Leave out the images and set down the records below exactly.
EXERCISE INPUT: Begin
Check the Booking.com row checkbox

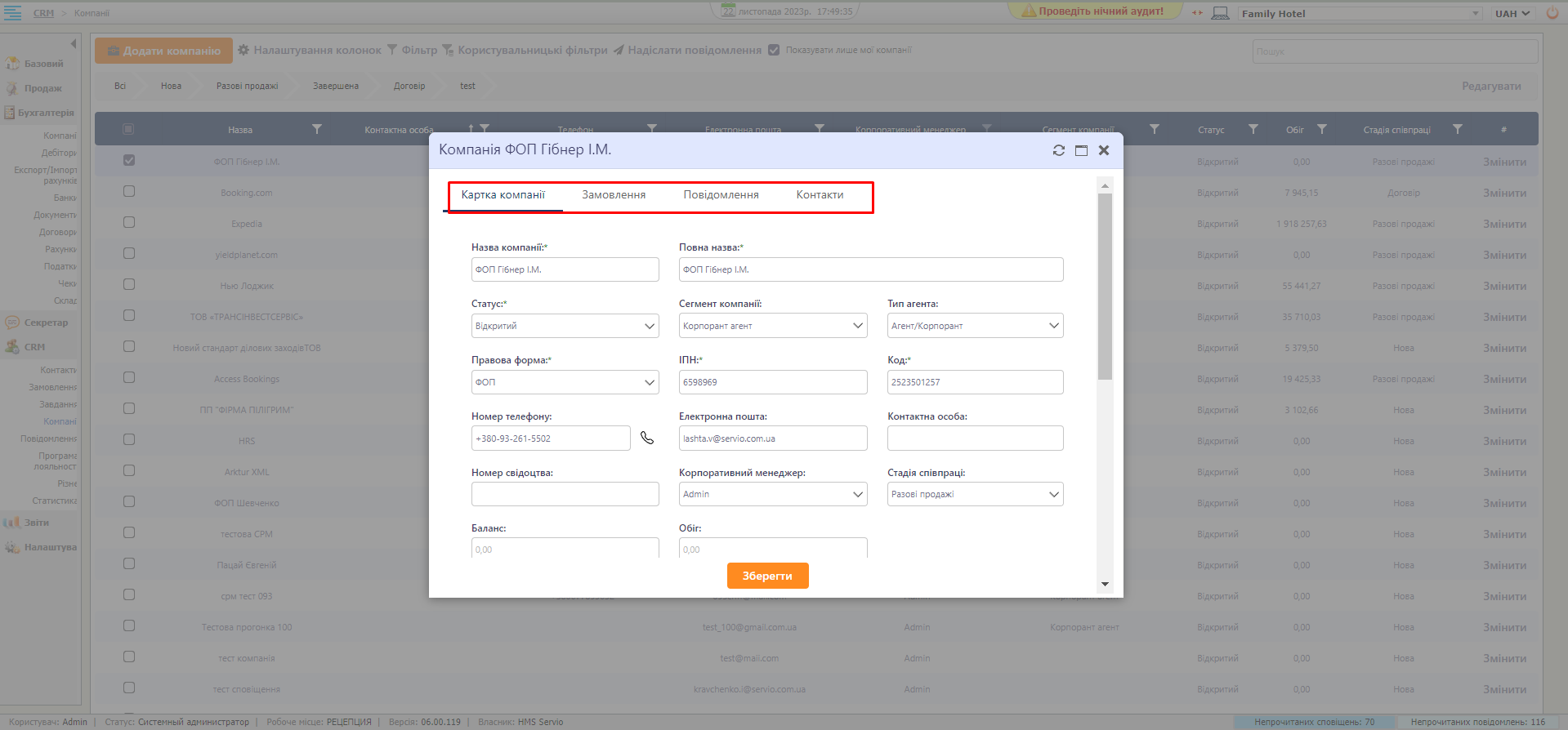(x=129, y=191)
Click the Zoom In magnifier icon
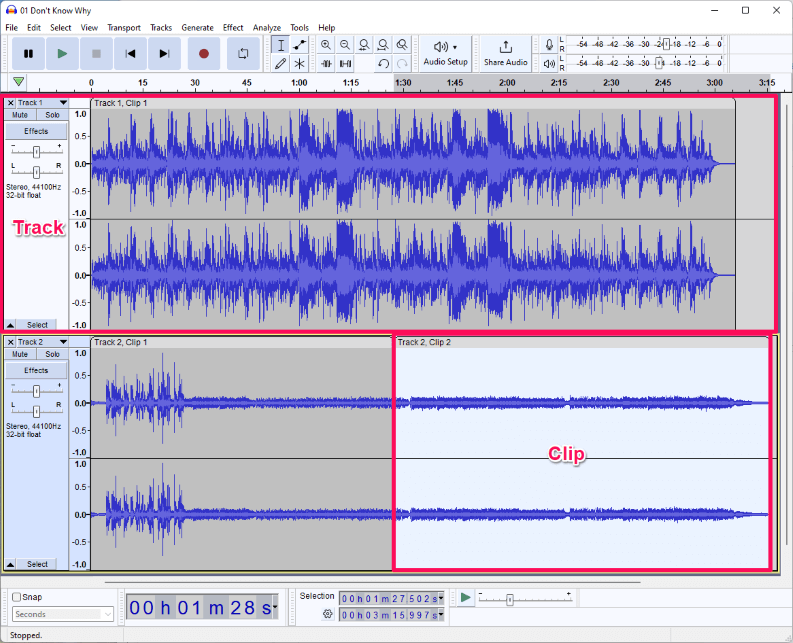 (x=326, y=45)
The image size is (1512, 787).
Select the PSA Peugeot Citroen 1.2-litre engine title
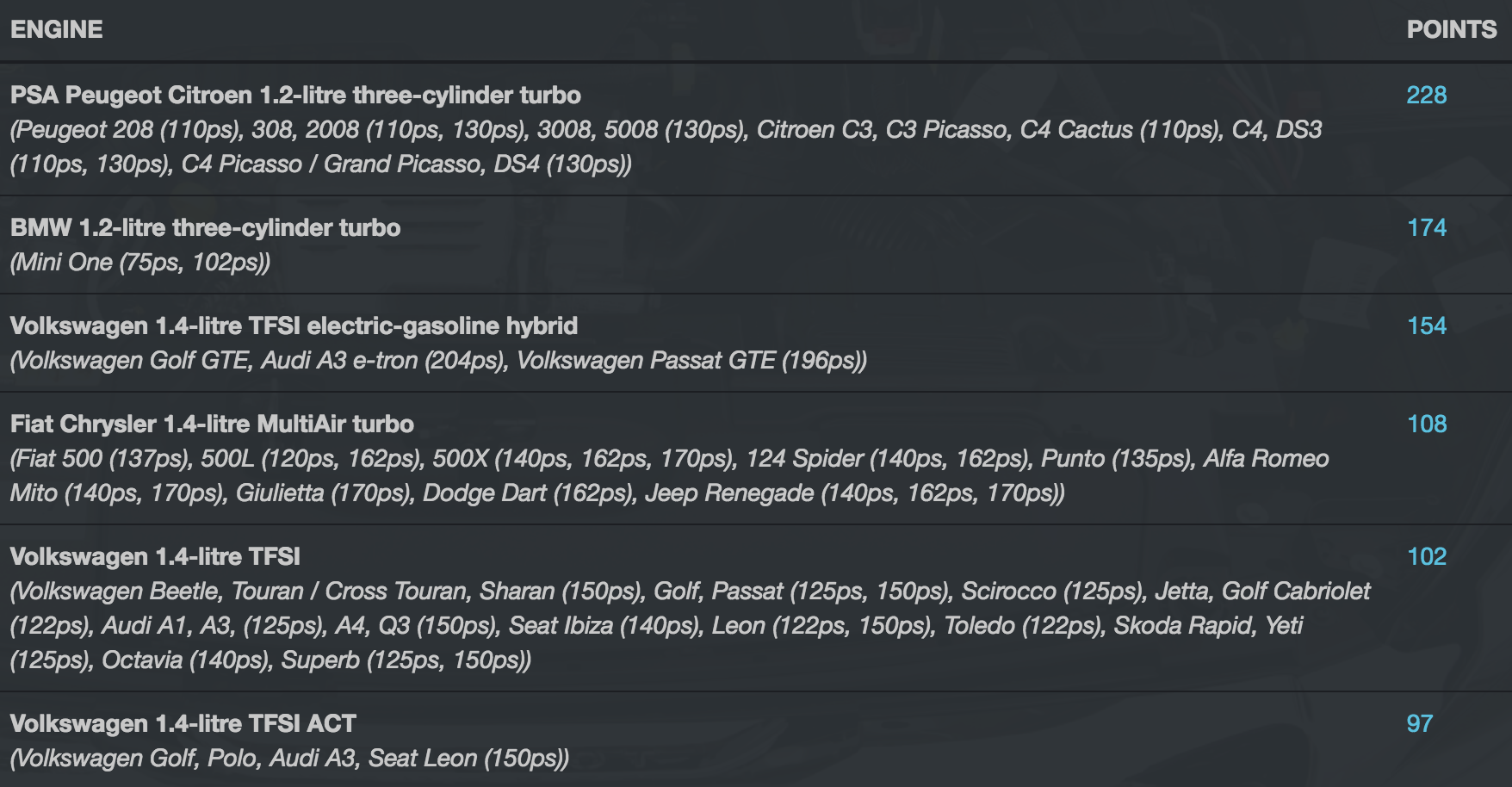pos(295,95)
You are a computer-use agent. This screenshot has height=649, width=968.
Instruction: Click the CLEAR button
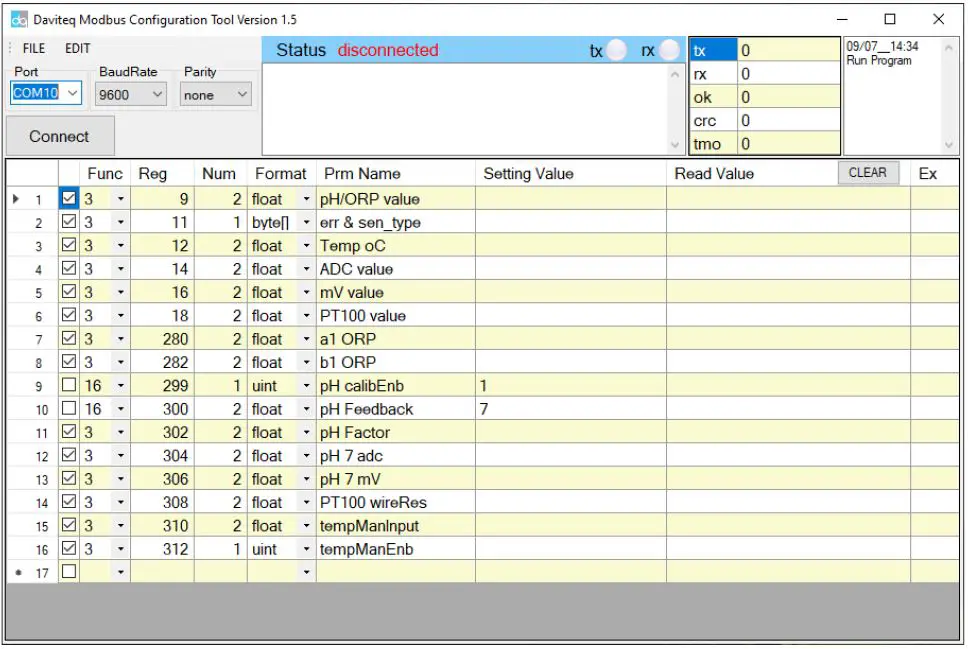pyautogui.click(x=867, y=173)

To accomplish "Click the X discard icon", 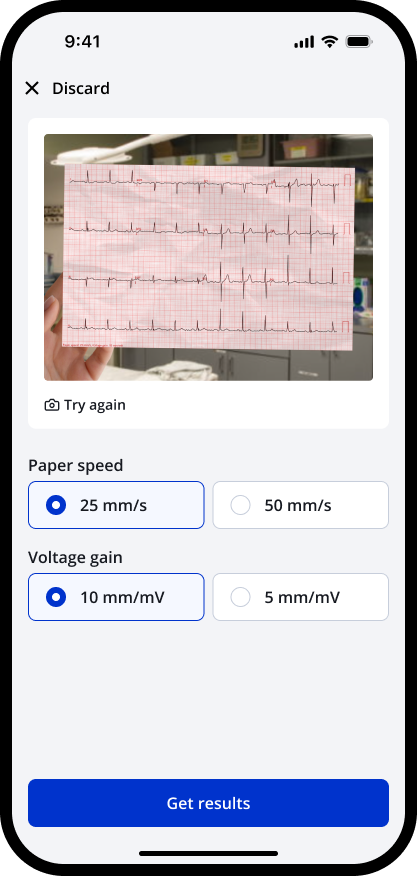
EXERCISE INPUT: End
» **ANSWER BELOW**:
Check the Booking.com row checkbox

(x=129, y=191)
Click the Zoom In magnifier icon
 (x=326, y=45)
The image size is (1512, 787).
Select the PSA Peugeot Citroen 1.2-litre engine title
pos(295,95)
You are a computer-use agent. This screenshot has height=649, width=968.
Instruction: Click the CLEAR button
pyautogui.click(x=867, y=173)

To accomplish "Click the X discard icon", 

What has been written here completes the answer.